→ **What is being asked**: The answer must consist of every line in the records below that contains the string "accomplish".

→ **Supplied material**:
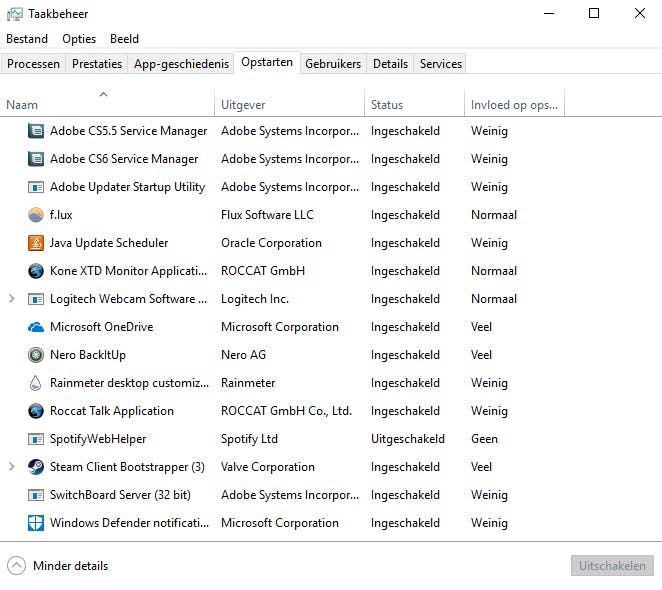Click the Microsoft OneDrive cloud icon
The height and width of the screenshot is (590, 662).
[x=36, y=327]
--
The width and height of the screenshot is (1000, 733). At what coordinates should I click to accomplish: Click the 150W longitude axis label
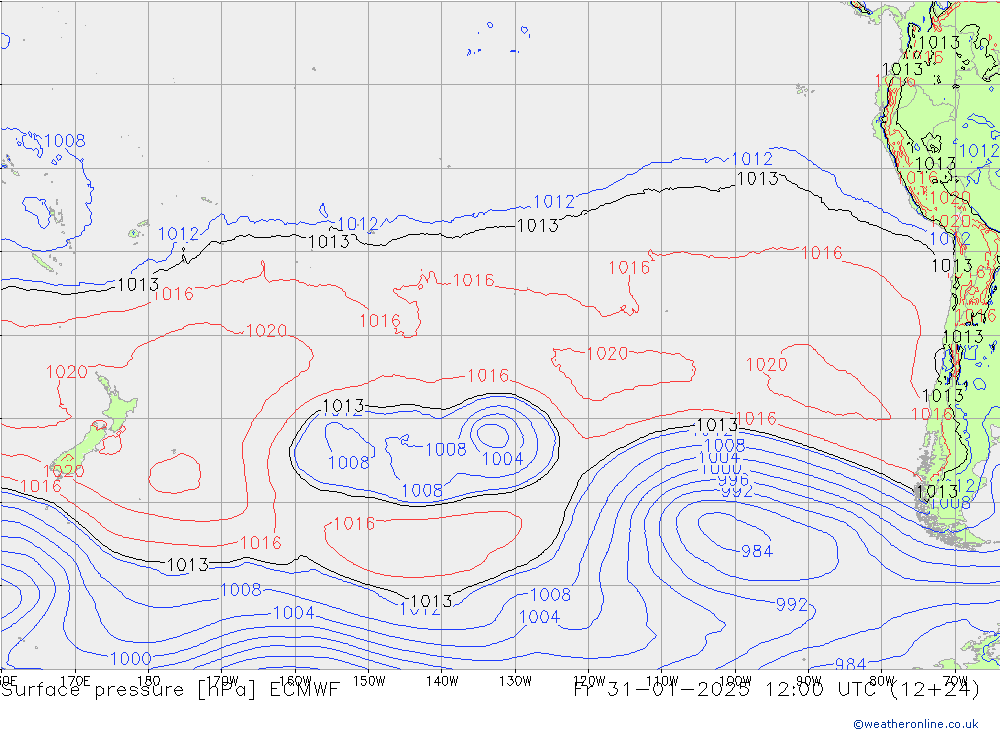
* * *
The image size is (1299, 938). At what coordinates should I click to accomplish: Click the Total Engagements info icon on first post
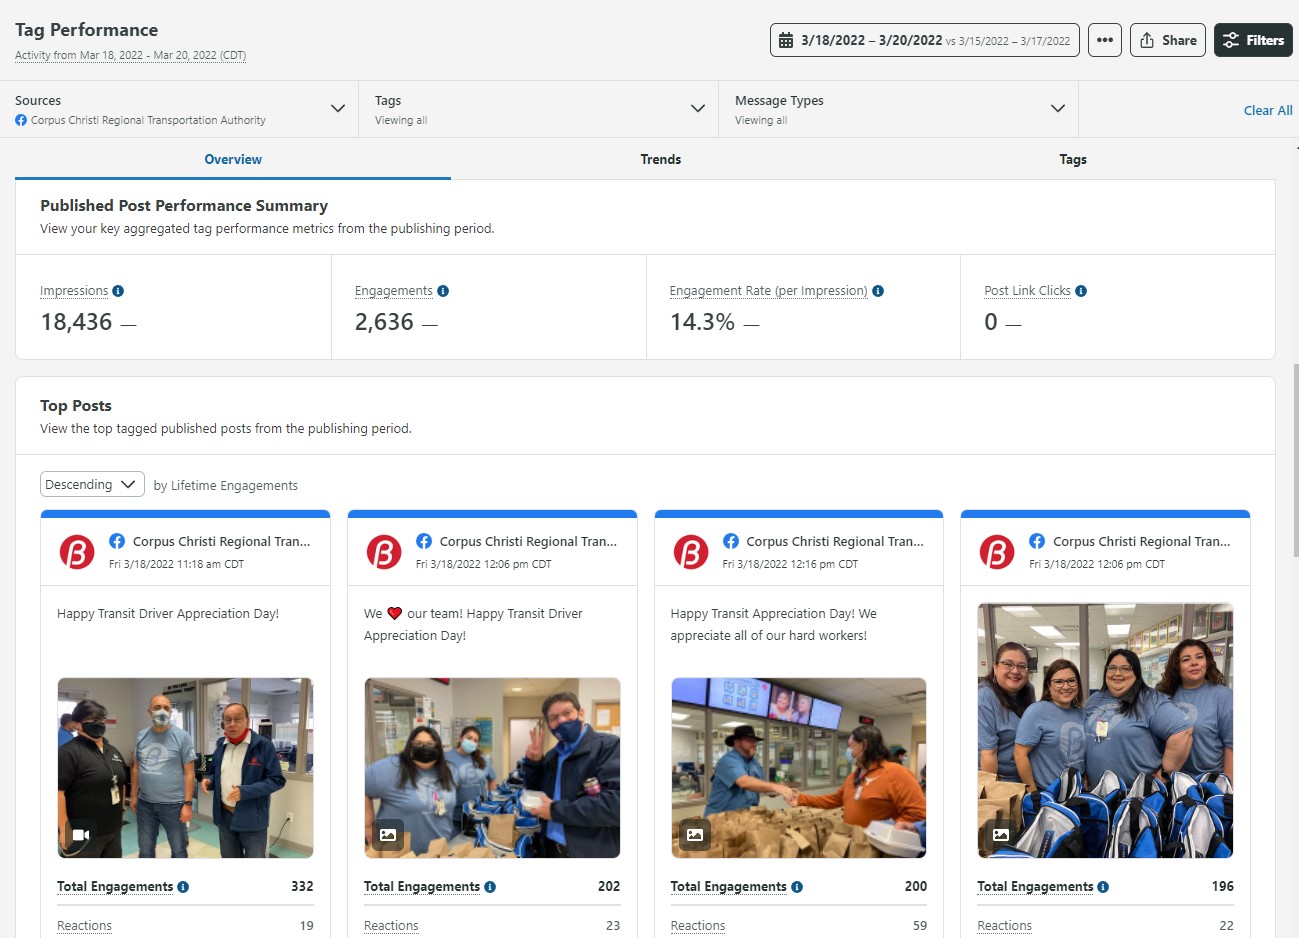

→ **Task response**:
The width and height of the screenshot is (1000, 733). At what coordinates should I click to accomplish: Click the 150W longitude axis label
The image size is (1299, 938). At what coordinates should I click to accomplish: Click the Total Engagements info icon on first post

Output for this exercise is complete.